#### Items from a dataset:
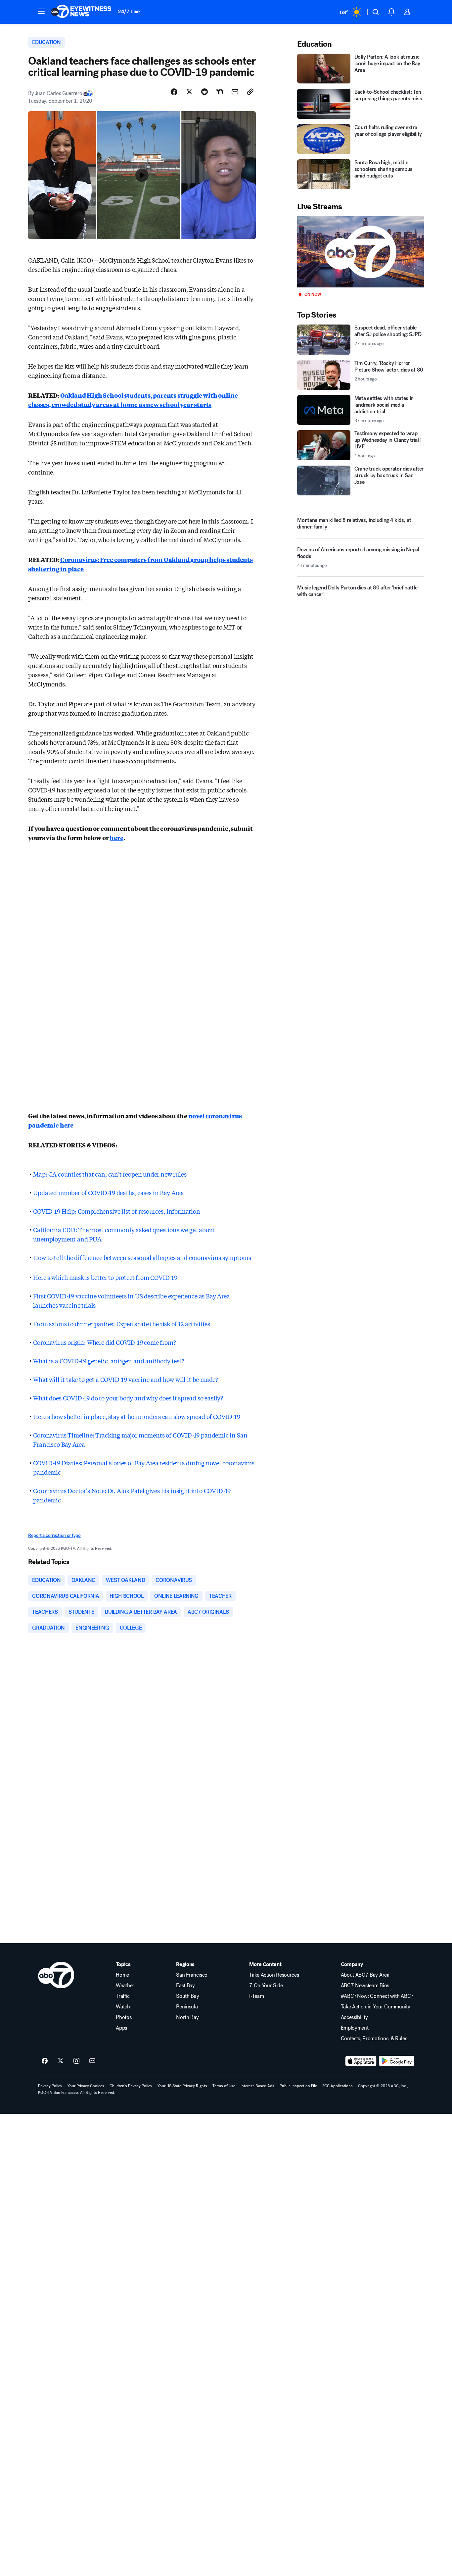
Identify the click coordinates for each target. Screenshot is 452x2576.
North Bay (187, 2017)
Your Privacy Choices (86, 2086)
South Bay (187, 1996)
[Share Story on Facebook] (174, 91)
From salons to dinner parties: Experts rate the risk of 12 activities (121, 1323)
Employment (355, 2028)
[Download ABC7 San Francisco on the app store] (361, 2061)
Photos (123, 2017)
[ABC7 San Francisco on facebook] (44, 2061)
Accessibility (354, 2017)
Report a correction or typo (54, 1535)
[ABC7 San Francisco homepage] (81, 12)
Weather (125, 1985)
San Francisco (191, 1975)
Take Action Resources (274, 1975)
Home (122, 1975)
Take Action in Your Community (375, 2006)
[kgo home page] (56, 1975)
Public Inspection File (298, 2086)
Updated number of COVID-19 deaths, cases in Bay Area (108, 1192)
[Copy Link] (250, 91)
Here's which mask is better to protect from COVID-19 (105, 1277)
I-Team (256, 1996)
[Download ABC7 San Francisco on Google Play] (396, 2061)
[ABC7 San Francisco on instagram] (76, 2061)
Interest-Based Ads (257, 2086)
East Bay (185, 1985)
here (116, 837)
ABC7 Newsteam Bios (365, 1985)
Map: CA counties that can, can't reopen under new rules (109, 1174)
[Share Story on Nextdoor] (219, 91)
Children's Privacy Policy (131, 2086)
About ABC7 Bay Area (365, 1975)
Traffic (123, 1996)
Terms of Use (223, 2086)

#### Work to be completed:
Lines containing the string "Francisco" are the ones to copy from the entries above.

#### Expected answer:
[Download ABC7 San Francisco on the app store] (361, 2061)
[ABC7 San Francisco on facebook] (44, 2061)
[ABC7 San Francisco homepage] (81, 12)
San Francisco (191, 1975)
[Download ABC7 San Francisco on Google Play] (396, 2061)
[ABC7 San Francisco on instagram] (76, 2061)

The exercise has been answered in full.